── Extracted records

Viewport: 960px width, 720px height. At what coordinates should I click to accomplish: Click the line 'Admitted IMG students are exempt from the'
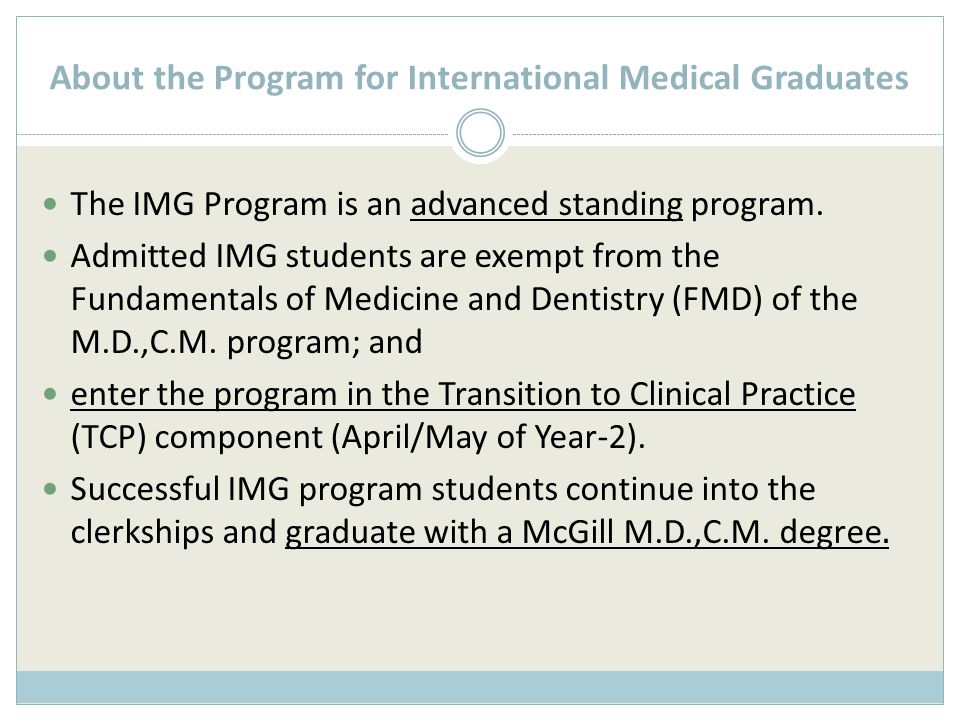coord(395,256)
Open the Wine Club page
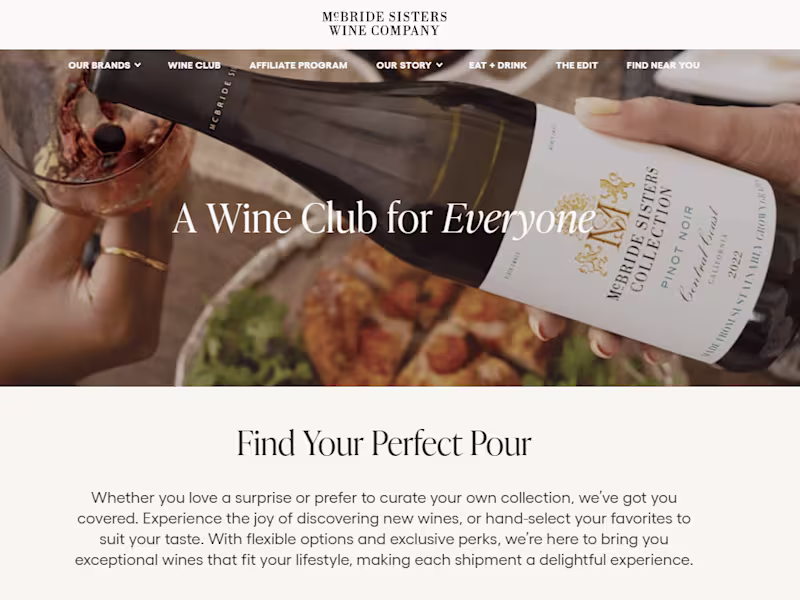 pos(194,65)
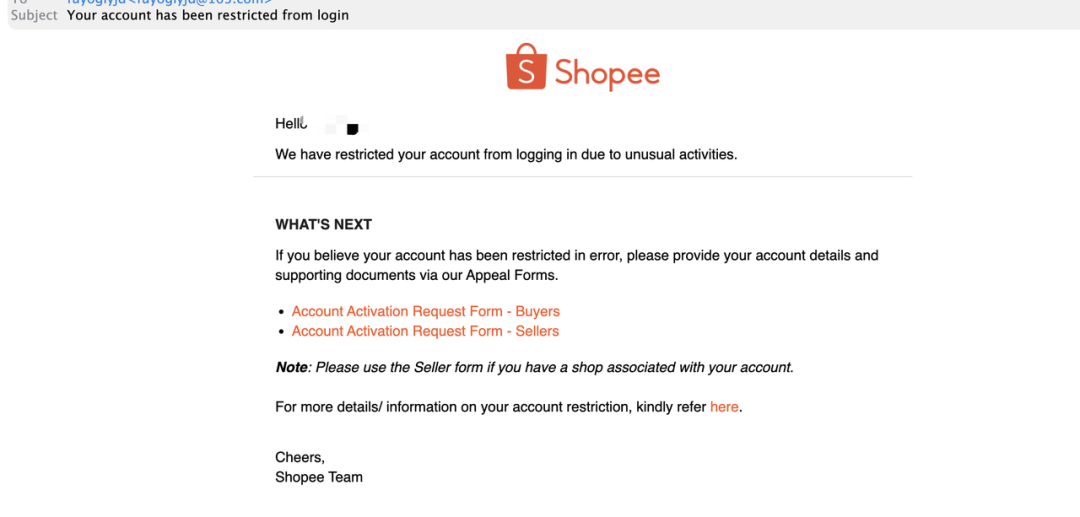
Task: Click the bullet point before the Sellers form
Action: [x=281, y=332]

────

§ **Assignment**
Could you write out the whole listing exactly, dropping the pictures?

§ **Final answer**
Viewport: 960px width, 720px height. At what coordinates should I click to accomplish: Click the line 'Admitted IMG students are exempt from the'
coord(395,256)
Open the Wine Club page
 pos(194,65)
Task: Click the bullet point before the Sellers form
Action: [x=281, y=332]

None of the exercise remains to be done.